ST. LOUIS — Missouri suspended the execution Wednesday of a man convicted of killing three convenience store workers in 1994, saying courts didn't have time to quickly resolve questions raised in a last-minute ruling by the U.S. Supreme Court.
Ernest Lee Johnson was scheduled to be executed at 6 p.m. Tuesday, but it was put on hold when justices ordered the 8th Circuit Court of Appeals to reconsider Johnson's claim that execution drugs would cause painful seizures because of his brain tumor.
The state has 24 hours to carry out a lethal injection, and state officials believed the court order wouldn't be resolved by the 6 p.m. Wednesday deadline in Johnson's case, Missouri Attorney General's Office spokesman Nanci Gonder said.

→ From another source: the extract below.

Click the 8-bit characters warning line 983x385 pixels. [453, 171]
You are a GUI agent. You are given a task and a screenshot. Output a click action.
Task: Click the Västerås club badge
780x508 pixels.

"Our expectation is that the 8th Circuit will proceed in the ordinary course of business," Gonder said in an email to The Associated Press. "Consequently, there will not be an execution before the warrant expires today."
If the courts rule that Johnson's execution can move forward, the Missouri Supreme Court would need to set a new date.
According to court documents, a doctor who examined Johnson determined that Missouri's execution drug, pentobarbital, could cause serious seizures because Johnson still has part of a benign brain tumor. Surgery to remove the rest of the tumor in 2008 forced the removal of up to 20 percent of Johnson's brain tissue, according to his attorneys.
A separate appeal to the Missouri Supreme Court argues that Johnson has an IQ of 67, a level considered mentally disabled, and is therefore ineligible for the death penalty.
His attorney, Jeremy Weis, said Wednesday that Johnson understood just enough of what was happening to know his life was spared, at least for now.